Your objective ▸
Please set down exactly the lines from the one that contains "Task: Select the 来自文件 (F) radio button" through the end of the material, leaving out every picture.

Data to examine ▸
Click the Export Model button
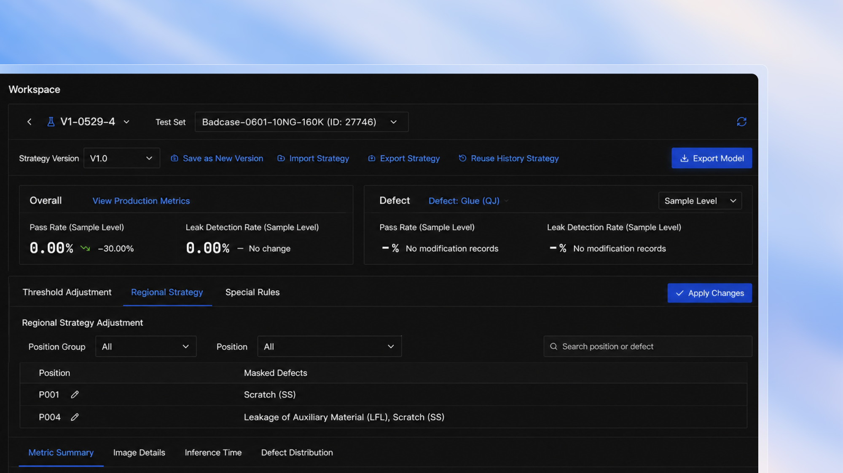Viewport: 843px width, 473px height. (x=711, y=158)
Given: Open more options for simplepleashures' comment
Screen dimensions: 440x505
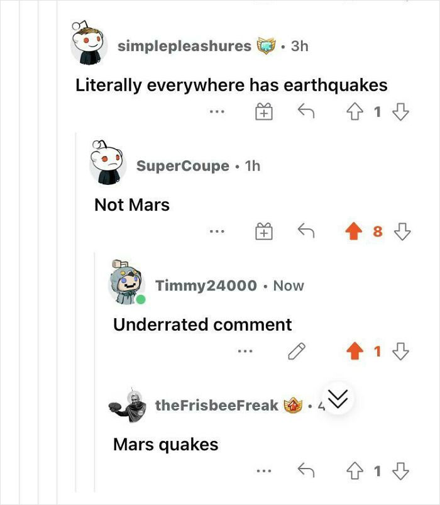Looking at the screenshot, I should coord(217,113).
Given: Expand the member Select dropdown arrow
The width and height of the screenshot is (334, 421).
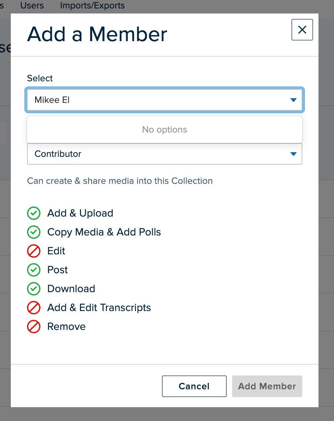Looking at the screenshot, I should [293, 100].
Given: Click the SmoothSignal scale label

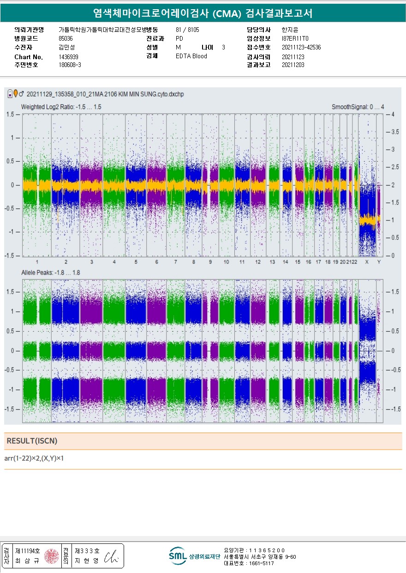Looking at the screenshot, I should (x=358, y=107).
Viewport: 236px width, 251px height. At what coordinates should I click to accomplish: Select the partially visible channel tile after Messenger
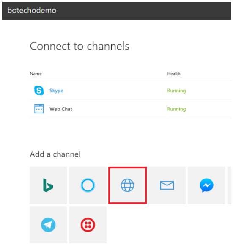tap(229, 185)
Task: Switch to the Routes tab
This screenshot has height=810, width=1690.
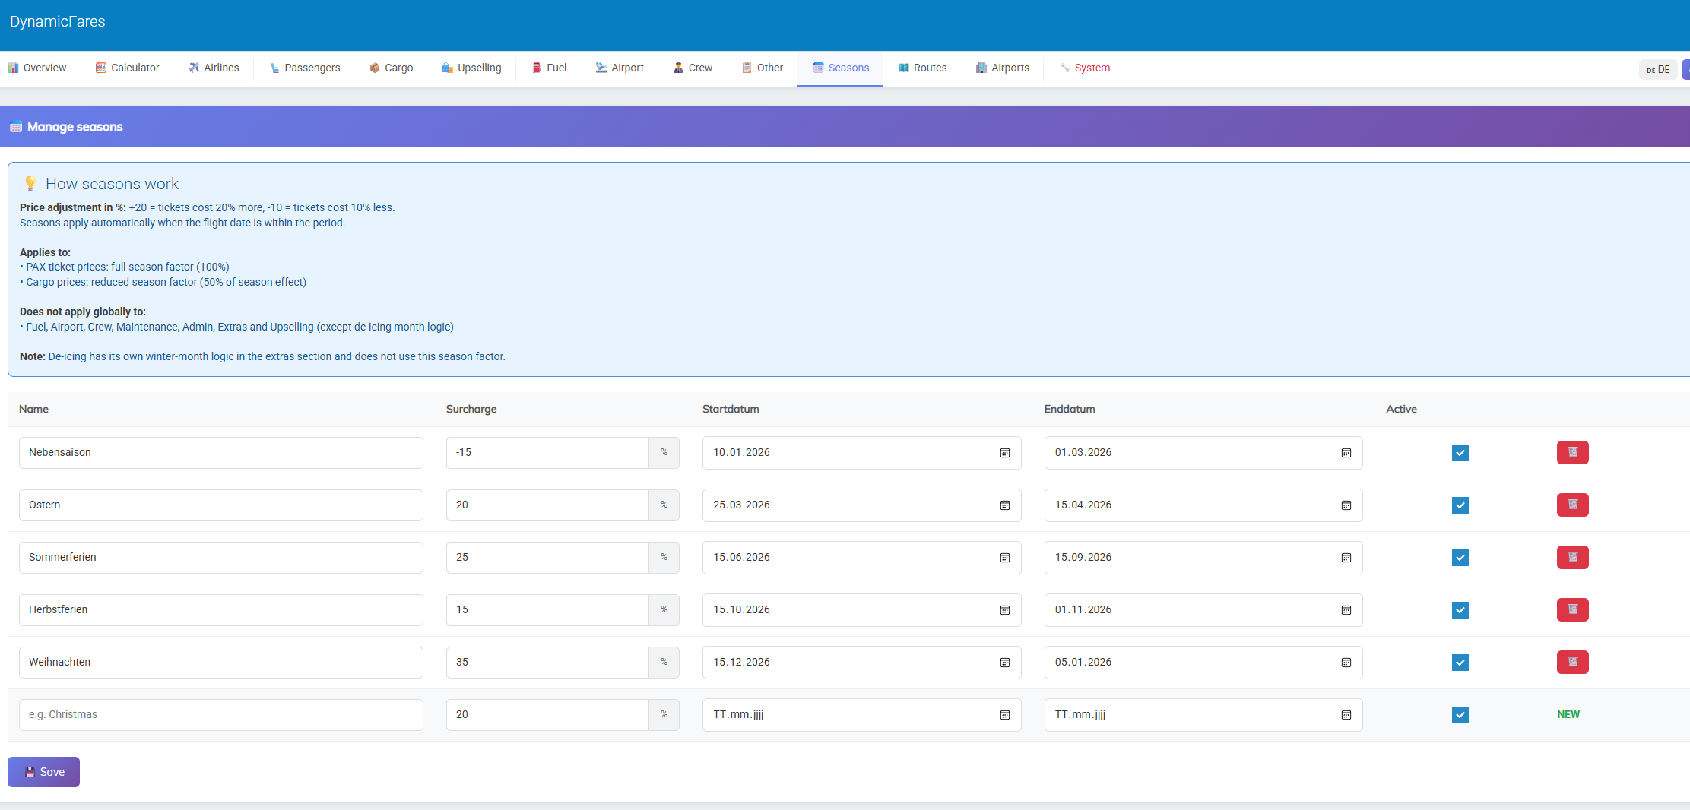Action: pyautogui.click(x=922, y=68)

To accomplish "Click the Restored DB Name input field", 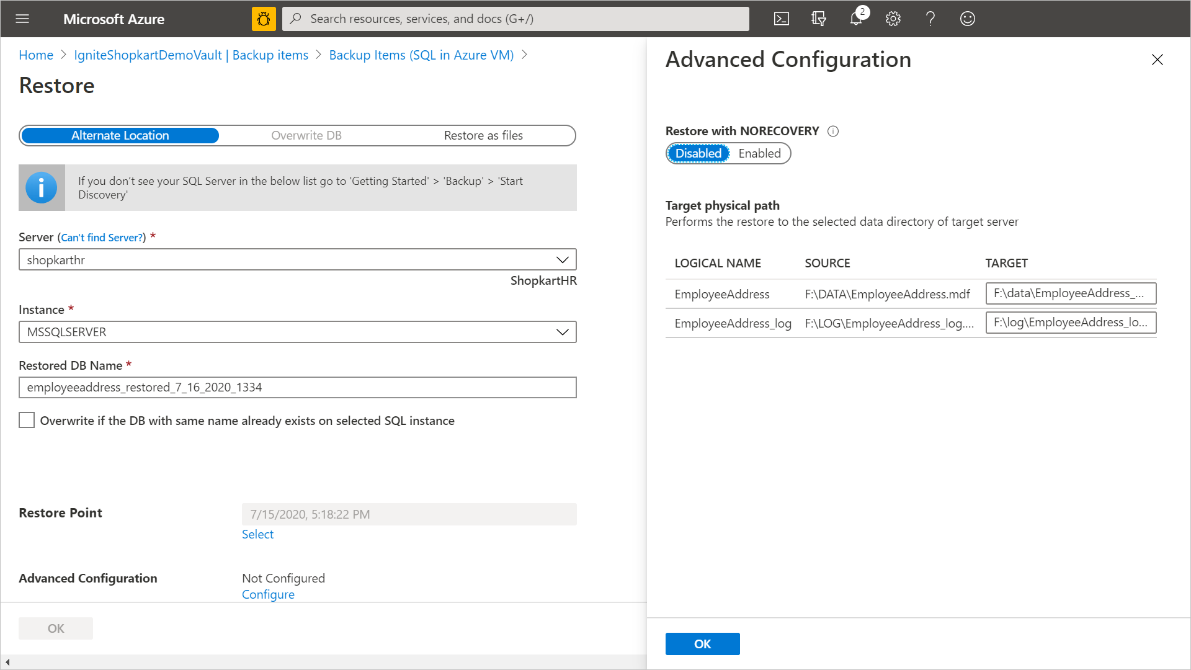I will [x=298, y=387].
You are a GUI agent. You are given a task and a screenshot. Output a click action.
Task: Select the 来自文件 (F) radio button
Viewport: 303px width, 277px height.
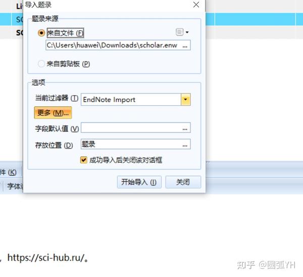[41, 33]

Expected answer ▸
Task: Select the 来自文件 (F) radio button
Viewport: 303px width, 277px height.
[41, 33]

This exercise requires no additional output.